Think of the picture as a neighborhood, where the neighbors have to decide whether to vote yes or no on a plan for a special tax to build a new school. Let us assume that the initial distribution of opinions is mixed, and neighbors who are pro or con are randomly intermingled
with one another at the beginning. Assume also that people will talk to their immediate neighbors, and that they are motivated not to hold an unpopular opinion. After I set up a matrix like the one in
Figure 12.1
, I then had Excel update each individual's opinion to take into account the average of his or her immediate neighbors' original opinions.
So, after the first round of discussion, the person in the third house down on the left changed his opinion from yes to no, while some of his neighbors changed in the opposite direction. The final pattern was different depending on which random pattern I first plugged in. Nevertheless, after just a few rounds, the salt-and-pepper arrangements disappeared, and the neighborhood always ended up in a simpler, more uniform pattern. In this case, if everyone in the neighborhood simply attempted to bring his or her opinion in line with the majority, this neighborhood would have ended up being unanimously opposed, as in Ending 1 on the lower left.

LIST OF TASKS:
1. Reproduce the stretch of the neighborhood voting passage from "So, after the" through "the lower left.".
2. In the neighborhood voting passage, what plan do the neighbors have to vote on?

PROVIDED MATERIAL:
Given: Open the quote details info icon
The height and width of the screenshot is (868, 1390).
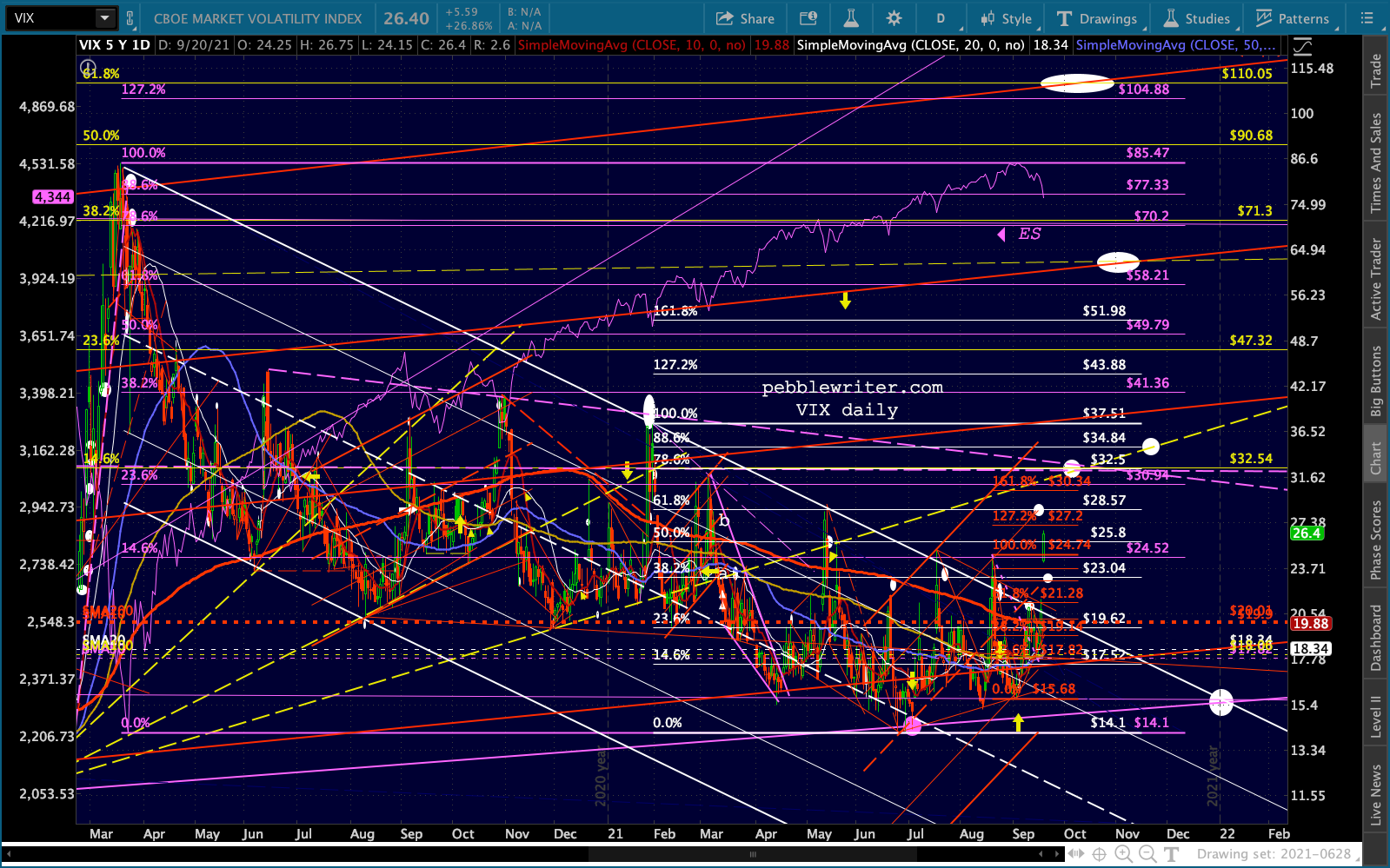Looking at the screenshot, I should tap(808, 18).
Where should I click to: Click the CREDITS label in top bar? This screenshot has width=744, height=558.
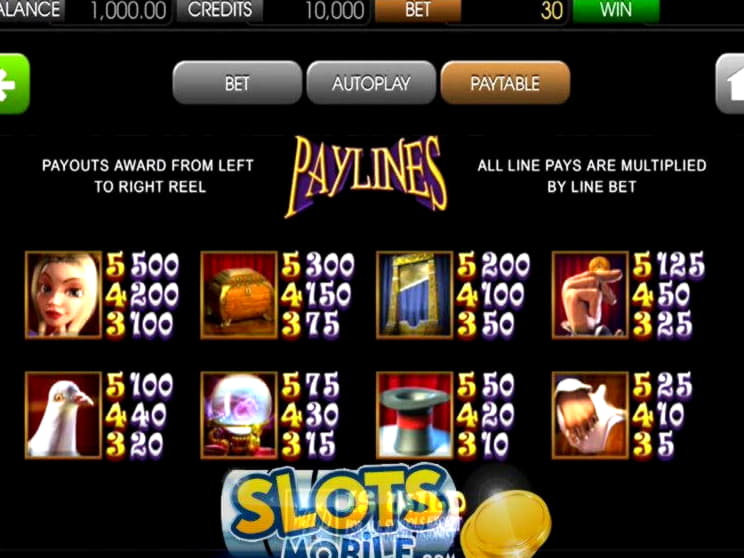tap(220, 10)
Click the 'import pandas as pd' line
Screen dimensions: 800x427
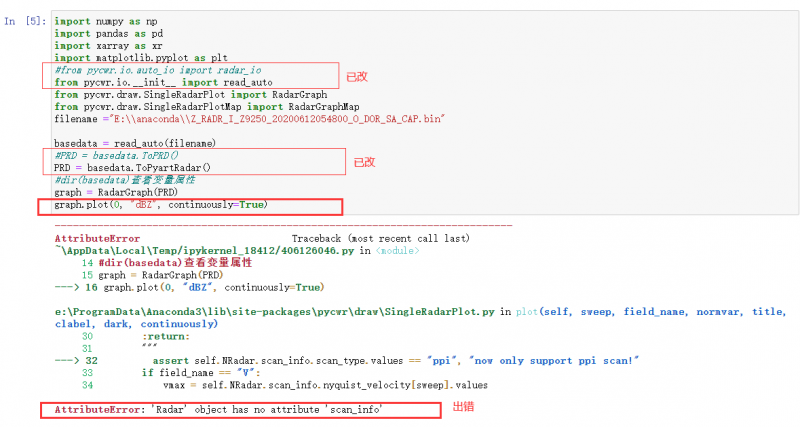pos(107,33)
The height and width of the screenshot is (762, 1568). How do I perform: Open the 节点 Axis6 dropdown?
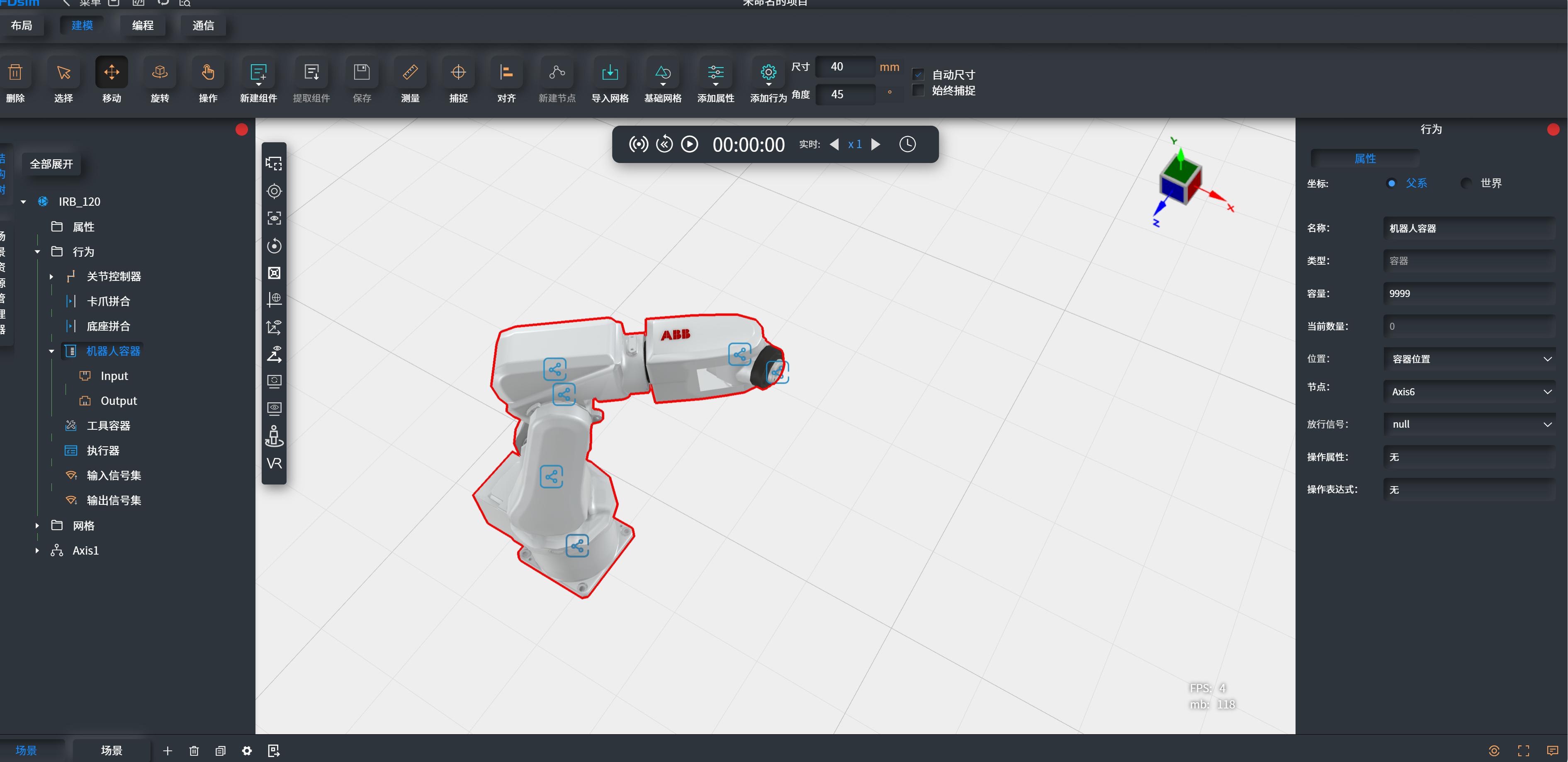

RESULTS:
1.
So, after the first round of discussion, the person in the third house down on the left changed his opinion from yes to no, while some of his neighbors changed in the opposite direction. The final pattern was different depending on which random pattern I first plugged in. Nevertheless, after just a few rounds, the salt-and-pepper arrangements disappeared, and the neighborhood always ended up in a simpler, more uniform pattern. In this case, if everyone in the neighborhood simply attempted to bring his or her opinion in line with the majority, this neighborhood would have ended up being unanimously opposed, as in Ending 1 on the lower left.

2. A plan for a special tax to build a new school.